Why is this important to the World Bank’s work?
RK: It is important because it is about whether or not development funds achieve their objectives. It is important for developing countries to be able to use the funds they have access to for the greatest effect.
If you were going to use a lot of funds for some infrastructure work, and you were not really thinking through what climate change would mean for the geography, topography, weather patterns or movement of people, you are not going to be getting the development objective you want from the funds you are spending.
We are recognising that climate risk is a really fundamental part of the planning process now in all the countries in which we work.
What will these measures mean for the World Bank’s projects?
JE: We have been working with teams in the bank that are supporting Cote d'Ivoire, Cameroon and Ethiopia, and what we have been doing is having a discussion at the national level about how those countries might be exposed to potential climate and disaster risks.
We have also been working with some teams at the operational level, for example in the roads sector in Mozambique and on water resource management in Nepal, looking at how those project-based activities might be exposed to similar risks.
RK: This is the beginning of systematically doing this across everything that we do.
Was there much resistance or scepticism inside or outside the bank to incorporating climate risk?
RK: Clients are asking us for very specific help. They might not use the word climate change but they are looking for solutions to food security. This means they are looking for large scale agricultural projects which will increase yield, nutritional value, employability of the rural poor population or whatever else, and they know that the project has to have climate taken into account to be successful.
The client demand is absolutely clear that they want solutions and responses to climate as part of what they want us to do.

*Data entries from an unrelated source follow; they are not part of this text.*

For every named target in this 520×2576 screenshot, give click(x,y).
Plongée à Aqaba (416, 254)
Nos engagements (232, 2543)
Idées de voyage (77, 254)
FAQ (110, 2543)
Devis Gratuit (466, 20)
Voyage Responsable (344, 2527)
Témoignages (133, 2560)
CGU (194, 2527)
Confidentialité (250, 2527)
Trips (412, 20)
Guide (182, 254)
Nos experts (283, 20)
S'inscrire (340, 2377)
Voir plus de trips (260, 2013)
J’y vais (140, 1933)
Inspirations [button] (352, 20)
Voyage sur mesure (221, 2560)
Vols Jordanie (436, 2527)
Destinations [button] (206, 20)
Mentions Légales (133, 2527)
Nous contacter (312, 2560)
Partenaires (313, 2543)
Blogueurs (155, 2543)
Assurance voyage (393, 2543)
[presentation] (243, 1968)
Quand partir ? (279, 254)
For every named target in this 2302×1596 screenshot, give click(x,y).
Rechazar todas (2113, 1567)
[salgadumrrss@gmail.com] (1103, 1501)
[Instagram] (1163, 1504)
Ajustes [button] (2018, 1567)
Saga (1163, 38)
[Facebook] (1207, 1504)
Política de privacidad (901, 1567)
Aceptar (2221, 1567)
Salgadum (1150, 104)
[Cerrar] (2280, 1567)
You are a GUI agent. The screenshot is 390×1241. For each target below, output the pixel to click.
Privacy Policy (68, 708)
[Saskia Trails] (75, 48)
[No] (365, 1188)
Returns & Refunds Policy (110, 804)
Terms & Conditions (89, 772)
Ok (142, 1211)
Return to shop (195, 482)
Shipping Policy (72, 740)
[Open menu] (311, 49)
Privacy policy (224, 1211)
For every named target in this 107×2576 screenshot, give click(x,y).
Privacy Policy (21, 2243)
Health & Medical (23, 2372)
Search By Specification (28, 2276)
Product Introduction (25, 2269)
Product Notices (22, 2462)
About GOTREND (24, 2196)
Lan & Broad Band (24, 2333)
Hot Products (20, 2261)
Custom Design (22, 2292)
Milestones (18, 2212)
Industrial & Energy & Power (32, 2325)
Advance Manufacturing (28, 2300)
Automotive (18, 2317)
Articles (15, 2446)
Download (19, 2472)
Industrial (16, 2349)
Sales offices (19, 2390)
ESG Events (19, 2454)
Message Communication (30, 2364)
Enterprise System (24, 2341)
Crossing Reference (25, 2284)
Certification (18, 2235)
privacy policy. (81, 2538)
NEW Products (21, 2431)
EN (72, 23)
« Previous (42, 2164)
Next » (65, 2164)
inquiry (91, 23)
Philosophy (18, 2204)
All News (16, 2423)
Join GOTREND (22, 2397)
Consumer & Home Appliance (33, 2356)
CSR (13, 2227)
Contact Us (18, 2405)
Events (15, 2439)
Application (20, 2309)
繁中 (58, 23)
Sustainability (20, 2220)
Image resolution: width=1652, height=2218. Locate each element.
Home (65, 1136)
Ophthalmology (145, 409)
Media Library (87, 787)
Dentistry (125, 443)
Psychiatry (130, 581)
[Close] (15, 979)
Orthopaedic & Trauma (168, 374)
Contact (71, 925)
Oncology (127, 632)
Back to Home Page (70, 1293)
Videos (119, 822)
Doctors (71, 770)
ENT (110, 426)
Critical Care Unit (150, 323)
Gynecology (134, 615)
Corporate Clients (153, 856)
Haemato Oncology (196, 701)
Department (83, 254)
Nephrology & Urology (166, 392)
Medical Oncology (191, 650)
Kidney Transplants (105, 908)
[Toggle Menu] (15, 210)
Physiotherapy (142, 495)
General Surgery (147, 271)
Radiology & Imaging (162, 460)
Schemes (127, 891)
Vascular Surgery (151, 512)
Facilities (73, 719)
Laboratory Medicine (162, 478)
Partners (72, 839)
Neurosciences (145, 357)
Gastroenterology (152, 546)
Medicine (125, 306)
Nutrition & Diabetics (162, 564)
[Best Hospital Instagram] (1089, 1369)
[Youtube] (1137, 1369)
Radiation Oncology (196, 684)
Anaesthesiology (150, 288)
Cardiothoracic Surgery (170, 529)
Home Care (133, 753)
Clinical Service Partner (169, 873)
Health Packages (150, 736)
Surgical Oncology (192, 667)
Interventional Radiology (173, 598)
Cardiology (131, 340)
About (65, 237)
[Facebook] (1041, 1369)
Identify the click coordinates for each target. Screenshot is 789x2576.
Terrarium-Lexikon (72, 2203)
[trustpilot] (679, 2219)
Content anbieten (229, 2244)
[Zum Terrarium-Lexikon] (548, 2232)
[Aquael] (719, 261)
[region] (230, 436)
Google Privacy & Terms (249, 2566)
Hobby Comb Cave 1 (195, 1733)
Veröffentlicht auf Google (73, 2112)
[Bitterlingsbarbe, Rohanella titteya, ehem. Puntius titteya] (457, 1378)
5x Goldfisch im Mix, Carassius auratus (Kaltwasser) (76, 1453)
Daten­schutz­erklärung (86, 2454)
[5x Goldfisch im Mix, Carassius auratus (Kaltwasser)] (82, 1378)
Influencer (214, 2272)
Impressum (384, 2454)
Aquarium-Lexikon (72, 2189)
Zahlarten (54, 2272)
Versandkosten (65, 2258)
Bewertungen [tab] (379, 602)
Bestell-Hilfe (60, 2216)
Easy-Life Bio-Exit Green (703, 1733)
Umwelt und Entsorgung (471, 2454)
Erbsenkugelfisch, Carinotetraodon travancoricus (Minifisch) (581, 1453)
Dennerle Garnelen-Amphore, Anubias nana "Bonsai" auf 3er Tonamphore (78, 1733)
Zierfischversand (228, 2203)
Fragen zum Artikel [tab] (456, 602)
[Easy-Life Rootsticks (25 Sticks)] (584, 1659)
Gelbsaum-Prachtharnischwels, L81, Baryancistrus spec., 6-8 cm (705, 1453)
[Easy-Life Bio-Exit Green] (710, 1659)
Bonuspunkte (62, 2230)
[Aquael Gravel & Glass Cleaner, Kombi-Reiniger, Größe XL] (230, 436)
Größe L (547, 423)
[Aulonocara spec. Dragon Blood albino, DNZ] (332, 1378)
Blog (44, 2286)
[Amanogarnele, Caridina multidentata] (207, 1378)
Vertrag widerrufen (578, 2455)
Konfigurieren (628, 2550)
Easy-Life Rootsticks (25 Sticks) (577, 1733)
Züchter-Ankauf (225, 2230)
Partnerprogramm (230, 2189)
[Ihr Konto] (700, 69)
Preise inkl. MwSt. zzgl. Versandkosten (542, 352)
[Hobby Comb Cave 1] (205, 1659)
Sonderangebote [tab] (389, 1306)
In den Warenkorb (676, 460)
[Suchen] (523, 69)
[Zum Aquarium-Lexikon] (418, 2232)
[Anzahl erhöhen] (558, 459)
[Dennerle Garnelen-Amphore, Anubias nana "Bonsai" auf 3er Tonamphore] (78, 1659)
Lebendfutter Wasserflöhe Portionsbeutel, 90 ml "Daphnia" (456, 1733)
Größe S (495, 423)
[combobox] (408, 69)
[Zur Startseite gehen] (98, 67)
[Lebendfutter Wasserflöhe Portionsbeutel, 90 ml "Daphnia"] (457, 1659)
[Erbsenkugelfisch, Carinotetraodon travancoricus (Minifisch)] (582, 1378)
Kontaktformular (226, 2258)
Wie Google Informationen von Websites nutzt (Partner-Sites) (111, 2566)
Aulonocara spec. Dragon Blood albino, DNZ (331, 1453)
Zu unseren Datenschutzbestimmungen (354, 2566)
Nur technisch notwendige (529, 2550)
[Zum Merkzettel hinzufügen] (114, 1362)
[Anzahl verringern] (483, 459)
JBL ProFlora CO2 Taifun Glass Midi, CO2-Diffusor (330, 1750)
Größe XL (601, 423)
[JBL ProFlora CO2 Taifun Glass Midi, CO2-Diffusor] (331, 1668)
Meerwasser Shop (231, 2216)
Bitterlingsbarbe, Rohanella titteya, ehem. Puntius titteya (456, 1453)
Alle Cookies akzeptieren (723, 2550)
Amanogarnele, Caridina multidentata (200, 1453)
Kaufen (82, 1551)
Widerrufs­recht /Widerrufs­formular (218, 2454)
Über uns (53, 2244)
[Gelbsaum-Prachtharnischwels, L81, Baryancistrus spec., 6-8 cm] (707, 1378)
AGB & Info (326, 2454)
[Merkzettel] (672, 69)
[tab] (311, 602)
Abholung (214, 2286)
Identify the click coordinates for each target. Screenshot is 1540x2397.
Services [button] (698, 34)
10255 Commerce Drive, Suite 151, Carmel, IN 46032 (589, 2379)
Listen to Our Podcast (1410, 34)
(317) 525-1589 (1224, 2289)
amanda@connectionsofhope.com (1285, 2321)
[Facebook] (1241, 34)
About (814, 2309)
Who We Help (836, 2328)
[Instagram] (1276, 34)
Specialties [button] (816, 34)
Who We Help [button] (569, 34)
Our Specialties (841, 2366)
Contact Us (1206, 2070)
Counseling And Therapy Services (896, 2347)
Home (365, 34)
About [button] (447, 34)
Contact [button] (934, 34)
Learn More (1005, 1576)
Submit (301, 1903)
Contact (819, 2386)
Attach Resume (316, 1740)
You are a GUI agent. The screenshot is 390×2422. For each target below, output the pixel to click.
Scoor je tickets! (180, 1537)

JE: We have been piloting some of these tools that were developed before July, and the general feedback is that they have been very useful in providing a structured way of thinking about climate and disaster risks.
What is the Bank’s position on carbon pricing?
RK: We think countries should put a price on carbon, but we are agnostic as to how they do it. That is a decision based on their political economy, the particular situation that their country is in, and their development trajectory.
We think a price on carbon is a necessary but not sufficient tool to actually drive investment in your economy towards cleaner and more resilient development. You can do lots of things, but absent a price on carbon and getting prices right, you are going to have to work a lot harder.
This week Australia voted to repeal its carbon tax. Is this a worldwide trend?
RK: If you look at Asia alone, China is experimenting with pilots in carbon pricing in its emission trading scheme. Korea is struggling with the introduction of an emissions trading scheme but the commitment is there to price carbon through it. There are other South East Asian countries looking at putting an effective price on carbon.
New Zealand has a trading system, California has a successful trading system, we think the direction of travel is quite clear.
Will climate risk screening become the norm in other major institutions?
RK: I think if you are a taxpayer and are funding development, you want to know if that development is being effective. To be effective today the process has to be aware of the risks and challenges that climate impacts are already posing in the countries in which we work, and that will intensify going forward unless there is aggressive action to mitigate climate change.
This is an edited transcript of the interview.